Non-profit organizations have one mission – to serve anyone in need. As such, you can get assistance services ranging from counseling to education, long-term subsidized rent, short-term grants, etc. from these entities.
If you ever need emergency housing services, contact the following:
Community Homeless Service Provider
Community homeless services operate via funding from corporate or individual donors, as well as government or foundations grants. Their programs offer life-sustaining support for socially isolated people and the homeless, interventions for victimized people (legal assistance, crisis counseling), as well as activities for at-risk youth (counseling, recreational).

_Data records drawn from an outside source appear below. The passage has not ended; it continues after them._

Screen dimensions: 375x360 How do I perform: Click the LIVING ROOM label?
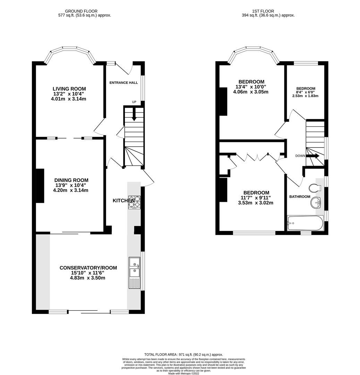click(69, 89)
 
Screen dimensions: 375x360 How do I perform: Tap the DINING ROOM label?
click(71, 180)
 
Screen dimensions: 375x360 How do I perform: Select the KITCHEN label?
click(123, 201)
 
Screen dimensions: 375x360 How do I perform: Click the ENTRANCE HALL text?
click(123, 83)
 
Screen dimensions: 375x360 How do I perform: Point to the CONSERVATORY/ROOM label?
click(88, 268)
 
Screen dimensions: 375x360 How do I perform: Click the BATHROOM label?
click(300, 197)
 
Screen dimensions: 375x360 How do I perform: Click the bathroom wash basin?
click(317, 202)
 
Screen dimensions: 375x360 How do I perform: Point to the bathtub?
click(305, 223)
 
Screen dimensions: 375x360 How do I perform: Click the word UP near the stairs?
click(134, 102)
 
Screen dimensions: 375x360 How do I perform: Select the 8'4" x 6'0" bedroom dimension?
click(305, 92)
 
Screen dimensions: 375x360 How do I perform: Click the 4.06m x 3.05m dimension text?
click(251, 92)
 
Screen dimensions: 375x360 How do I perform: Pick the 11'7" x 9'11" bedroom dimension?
click(256, 198)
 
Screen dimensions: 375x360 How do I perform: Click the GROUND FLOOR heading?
click(81, 11)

Housing Counselling Agency
The HUD (Department of Housing and Urban Development) is the main sponsor of housing counseling agencies located in the US. These agencies mostly offer advice to anyone with renting, buying a home, foreclosures, defaults, and credit issues. Call 800-569-4287 for their services.
Visit the HUD Site
HUD also offers assistance with finding affordable rental housing, local home buying programs, making home improvements, and tenant rights. It can also help with closing costs or down payments for low-income individuals and families.
Find HIV/AIDS housing near you
Institutions like HOPWA (Housing Opportunities for Persons with AIDS) offer housing assistance for those with HIV but you must meet certain income standards and have HIV for you to qualify for such programs.
HOPWA also offers services like mental health treatment, chemical dependency treatment, job training, nutritional services, assistance with daily living and placement assistance.
Find emergency housing whenever you need it
Most shelters offer emergency housing services for free while others will charge a small fee. Those with residential alcohol and drug programs usually charge a small amount.
Many, however, are low-cost, so don’t hesitate to apply for emergency assistance if the situation calls for it. You can even go for more permanent subsidized or public housing, though the waiting lists are usually long.